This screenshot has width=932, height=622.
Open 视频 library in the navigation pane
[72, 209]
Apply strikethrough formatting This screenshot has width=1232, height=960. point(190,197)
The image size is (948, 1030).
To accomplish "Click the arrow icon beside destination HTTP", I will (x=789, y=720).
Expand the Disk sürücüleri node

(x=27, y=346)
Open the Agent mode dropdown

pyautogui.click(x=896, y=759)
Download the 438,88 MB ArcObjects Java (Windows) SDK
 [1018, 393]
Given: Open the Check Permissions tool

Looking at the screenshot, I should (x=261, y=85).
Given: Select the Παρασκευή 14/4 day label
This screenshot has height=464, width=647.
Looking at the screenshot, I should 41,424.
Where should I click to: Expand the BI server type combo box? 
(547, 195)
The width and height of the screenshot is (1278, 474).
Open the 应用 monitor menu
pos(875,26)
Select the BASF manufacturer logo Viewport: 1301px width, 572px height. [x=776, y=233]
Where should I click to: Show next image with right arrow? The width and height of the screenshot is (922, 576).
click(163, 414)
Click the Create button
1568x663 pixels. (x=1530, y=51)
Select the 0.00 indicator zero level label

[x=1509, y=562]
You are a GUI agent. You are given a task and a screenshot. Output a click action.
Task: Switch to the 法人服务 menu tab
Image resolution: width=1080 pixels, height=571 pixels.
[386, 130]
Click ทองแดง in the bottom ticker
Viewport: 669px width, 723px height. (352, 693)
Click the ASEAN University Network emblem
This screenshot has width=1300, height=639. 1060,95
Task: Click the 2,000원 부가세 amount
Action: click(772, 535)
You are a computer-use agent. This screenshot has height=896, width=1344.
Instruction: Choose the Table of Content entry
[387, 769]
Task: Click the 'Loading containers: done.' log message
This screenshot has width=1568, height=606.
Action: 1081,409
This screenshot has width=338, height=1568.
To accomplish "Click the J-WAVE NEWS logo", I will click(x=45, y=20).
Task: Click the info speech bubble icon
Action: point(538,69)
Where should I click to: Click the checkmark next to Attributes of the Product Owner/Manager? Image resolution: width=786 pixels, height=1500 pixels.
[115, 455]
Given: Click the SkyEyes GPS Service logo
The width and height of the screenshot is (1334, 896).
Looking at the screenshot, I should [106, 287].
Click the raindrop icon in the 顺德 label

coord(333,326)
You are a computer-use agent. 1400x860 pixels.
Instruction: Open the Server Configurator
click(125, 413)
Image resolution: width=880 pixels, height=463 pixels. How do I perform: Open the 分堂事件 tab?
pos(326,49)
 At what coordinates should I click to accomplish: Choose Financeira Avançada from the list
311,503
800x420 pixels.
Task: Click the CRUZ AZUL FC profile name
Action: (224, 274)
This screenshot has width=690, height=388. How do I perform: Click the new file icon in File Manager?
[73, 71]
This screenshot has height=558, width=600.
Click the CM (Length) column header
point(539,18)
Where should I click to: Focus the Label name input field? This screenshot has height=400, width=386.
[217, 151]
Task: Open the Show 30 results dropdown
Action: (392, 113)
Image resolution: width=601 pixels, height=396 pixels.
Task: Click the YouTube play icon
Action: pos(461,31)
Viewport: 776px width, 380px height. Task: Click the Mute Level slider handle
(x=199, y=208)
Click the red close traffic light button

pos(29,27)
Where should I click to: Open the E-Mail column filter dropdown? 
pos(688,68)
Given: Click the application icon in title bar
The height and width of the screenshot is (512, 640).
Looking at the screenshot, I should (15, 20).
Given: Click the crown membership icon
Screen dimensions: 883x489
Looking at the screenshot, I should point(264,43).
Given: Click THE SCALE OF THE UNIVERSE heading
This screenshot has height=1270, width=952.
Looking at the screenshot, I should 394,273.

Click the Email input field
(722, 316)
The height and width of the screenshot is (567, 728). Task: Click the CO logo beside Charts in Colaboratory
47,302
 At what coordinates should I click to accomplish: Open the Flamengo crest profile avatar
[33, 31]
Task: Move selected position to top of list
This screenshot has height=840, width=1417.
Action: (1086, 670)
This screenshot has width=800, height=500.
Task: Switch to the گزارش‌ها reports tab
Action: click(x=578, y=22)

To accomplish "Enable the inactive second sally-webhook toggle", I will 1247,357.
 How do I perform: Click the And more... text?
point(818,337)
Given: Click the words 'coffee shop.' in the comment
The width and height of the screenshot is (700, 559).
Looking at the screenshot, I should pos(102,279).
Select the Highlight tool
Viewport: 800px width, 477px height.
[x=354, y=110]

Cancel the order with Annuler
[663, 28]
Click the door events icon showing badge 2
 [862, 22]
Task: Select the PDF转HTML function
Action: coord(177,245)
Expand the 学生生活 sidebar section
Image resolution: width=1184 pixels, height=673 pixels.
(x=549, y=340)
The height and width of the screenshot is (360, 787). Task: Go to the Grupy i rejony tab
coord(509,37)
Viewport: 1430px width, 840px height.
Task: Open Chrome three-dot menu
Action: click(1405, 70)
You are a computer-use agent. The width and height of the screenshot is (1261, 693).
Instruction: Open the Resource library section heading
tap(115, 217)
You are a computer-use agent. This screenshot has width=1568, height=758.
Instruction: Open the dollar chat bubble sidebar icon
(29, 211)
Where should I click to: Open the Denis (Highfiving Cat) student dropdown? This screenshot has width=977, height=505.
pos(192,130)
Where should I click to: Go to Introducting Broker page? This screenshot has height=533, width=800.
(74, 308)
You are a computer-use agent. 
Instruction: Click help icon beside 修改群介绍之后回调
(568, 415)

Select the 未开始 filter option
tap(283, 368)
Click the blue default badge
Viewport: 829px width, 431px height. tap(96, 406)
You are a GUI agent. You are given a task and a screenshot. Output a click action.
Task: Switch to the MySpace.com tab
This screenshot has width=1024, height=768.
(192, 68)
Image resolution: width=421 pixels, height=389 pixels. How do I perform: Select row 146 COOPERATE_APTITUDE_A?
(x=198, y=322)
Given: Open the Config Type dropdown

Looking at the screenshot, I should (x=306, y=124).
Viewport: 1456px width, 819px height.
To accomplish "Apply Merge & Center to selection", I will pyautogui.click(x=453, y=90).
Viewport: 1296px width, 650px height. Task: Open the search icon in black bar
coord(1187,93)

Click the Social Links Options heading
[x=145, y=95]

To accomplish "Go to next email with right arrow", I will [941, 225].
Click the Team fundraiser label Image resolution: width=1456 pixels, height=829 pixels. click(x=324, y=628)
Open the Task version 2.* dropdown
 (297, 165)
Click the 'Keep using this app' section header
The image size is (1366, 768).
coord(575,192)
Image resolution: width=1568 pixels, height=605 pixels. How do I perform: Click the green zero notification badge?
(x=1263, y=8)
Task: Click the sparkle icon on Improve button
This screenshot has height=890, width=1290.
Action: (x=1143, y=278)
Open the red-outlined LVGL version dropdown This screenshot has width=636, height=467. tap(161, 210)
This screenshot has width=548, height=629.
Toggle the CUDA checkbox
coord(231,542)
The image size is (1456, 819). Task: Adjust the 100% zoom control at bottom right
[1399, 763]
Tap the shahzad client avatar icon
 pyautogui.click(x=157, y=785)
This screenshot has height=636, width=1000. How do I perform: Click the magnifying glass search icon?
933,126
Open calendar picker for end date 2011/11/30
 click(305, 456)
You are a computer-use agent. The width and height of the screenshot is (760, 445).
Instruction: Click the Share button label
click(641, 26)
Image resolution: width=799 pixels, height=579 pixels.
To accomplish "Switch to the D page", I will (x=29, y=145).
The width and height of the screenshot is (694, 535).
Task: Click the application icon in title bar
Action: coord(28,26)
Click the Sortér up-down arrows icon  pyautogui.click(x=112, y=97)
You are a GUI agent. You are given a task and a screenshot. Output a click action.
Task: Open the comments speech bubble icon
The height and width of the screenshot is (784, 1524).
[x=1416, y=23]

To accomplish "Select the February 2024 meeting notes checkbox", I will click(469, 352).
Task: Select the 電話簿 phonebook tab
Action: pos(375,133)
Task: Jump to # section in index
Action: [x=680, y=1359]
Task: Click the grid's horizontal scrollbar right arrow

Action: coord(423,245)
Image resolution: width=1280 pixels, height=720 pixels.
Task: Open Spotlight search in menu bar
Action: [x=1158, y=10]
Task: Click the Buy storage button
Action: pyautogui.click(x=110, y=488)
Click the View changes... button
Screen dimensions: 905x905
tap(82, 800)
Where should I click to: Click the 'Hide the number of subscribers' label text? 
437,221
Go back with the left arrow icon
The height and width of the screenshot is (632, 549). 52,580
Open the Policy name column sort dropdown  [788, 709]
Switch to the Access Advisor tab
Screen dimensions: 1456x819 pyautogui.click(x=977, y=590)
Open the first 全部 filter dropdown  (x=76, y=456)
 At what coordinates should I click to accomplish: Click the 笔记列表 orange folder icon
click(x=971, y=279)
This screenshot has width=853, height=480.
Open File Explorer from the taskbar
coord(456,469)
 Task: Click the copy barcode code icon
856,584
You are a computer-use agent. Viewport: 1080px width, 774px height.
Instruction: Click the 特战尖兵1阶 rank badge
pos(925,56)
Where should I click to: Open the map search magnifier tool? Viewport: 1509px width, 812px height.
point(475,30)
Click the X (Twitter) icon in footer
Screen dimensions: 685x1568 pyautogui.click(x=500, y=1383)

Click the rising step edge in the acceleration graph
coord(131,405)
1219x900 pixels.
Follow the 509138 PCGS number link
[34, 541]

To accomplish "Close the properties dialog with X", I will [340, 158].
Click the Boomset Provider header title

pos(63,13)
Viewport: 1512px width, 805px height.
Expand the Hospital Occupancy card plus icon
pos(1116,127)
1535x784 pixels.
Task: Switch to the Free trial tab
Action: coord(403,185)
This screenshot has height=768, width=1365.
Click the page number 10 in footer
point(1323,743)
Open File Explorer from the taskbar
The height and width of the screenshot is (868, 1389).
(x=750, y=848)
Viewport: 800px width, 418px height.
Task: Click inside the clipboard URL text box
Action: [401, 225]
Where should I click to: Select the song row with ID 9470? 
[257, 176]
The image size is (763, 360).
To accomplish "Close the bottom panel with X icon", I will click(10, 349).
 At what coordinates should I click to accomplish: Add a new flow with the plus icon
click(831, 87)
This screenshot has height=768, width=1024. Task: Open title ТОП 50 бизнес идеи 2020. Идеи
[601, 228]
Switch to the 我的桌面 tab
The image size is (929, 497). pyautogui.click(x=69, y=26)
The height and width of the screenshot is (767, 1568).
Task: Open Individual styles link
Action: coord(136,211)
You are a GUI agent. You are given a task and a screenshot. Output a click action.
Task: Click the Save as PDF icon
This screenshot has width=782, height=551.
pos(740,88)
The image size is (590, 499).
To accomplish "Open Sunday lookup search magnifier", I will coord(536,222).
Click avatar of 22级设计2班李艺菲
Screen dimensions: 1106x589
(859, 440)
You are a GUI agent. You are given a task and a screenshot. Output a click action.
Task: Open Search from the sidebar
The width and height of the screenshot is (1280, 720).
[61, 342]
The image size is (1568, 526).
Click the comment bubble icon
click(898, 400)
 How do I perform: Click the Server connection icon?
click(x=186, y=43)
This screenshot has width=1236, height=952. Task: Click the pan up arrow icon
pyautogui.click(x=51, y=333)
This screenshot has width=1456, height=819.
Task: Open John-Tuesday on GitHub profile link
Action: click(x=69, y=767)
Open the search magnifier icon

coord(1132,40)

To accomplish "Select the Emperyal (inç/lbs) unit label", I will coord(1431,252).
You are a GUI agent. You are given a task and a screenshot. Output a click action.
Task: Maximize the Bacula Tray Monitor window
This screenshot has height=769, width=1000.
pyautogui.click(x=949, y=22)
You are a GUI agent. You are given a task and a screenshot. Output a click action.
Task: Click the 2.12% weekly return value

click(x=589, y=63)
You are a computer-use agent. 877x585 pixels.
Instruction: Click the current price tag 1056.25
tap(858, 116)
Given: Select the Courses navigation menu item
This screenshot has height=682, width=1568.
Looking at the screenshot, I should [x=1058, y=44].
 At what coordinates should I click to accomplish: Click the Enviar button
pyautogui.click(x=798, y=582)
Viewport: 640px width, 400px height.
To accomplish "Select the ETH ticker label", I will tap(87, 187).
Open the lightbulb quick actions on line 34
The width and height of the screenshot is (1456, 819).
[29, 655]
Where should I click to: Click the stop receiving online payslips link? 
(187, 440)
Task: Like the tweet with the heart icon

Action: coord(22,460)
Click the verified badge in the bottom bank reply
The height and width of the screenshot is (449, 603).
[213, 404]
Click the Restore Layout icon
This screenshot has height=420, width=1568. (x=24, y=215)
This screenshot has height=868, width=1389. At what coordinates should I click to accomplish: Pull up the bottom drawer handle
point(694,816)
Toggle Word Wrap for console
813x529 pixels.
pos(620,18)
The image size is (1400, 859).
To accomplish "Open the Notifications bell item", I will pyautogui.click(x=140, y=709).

──────────

_Prompt_.
Rewrite the rows from the one containing "Where should I click to: Select" through the one containing "Looking at the screenshot, I should [x=1058, y=44].", swapping "GUI agent" for "UI agent" and leaving everything else as is.

_Correct result_.
Where should I click to: Select the song row with ID 9470? 
[257, 176]
The image size is (763, 360).
To accomplish "Close the bottom panel with X icon", I will click(10, 349).
 At what coordinates should I click to accomplish: Add a new flow with the plus icon
click(831, 87)
This screenshot has height=768, width=1024. Task: Open title ТОП 50 бизнес идеи 2020. Идеи
[601, 228]
Switch to the 我的桌面 tab
The image size is (929, 497). pyautogui.click(x=69, y=26)
The height and width of the screenshot is (767, 1568).
Task: Open Individual styles link
Action: coord(136,211)
You are a UI agent. You are given a task and a screenshot. Output a click action.
Task: Click the Save as PDF icon
This screenshot has width=782, height=551.
pos(740,88)
The image size is (590, 499).
To accomplish "Open Sunday lookup search magnifier", I will coord(536,222).
Click avatar of 22级设计2班李艺菲
Screen dimensions: 1106x589
(859, 440)
You are a UI agent. You are given a task and a screenshot. Output a click action.
Task: Open Search from the sidebar
The width and height of the screenshot is (1280, 720).
[61, 342]
The image size is (1568, 526).
Click the comment bubble icon
click(898, 400)
 How do I perform: Click the Server connection icon?
click(x=186, y=43)
This screenshot has width=1236, height=952. Task: Click the pan up arrow icon
pyautogui.click(x=51, y=333)
This screenshot has width=1456, height=819.
Task: Open John-Tuesday on GitHub profile link
Action: click(x=69, y=767)
Open the search magnifier icon

coord(1132,40)

To accomplish "Select the Emperyal (inç/lbs) unit label", I will coord(1431,252).
You are a UI agent. You are given a task and a screenshot. Output a click action.
Task: Maximize the Bacula Tray Monitor window
This screenshot has height=769, width=1000.
pyautogui.click(x=949, y=22)
You are a UI agent. You are given a task and a screenshot. Output a click action.
Task: Click the 2.12% weekly return value

click(x=589, y=63)
You are a computer-use agent. 877x585 pixels.
Instruction: Click the current price tag 1056.25
tap(858, 116)
Given: Select the Courses navigation menu item
This screenshot has height=682, width=1568.
Looking at the screenshot, I should [x=1058, y=44].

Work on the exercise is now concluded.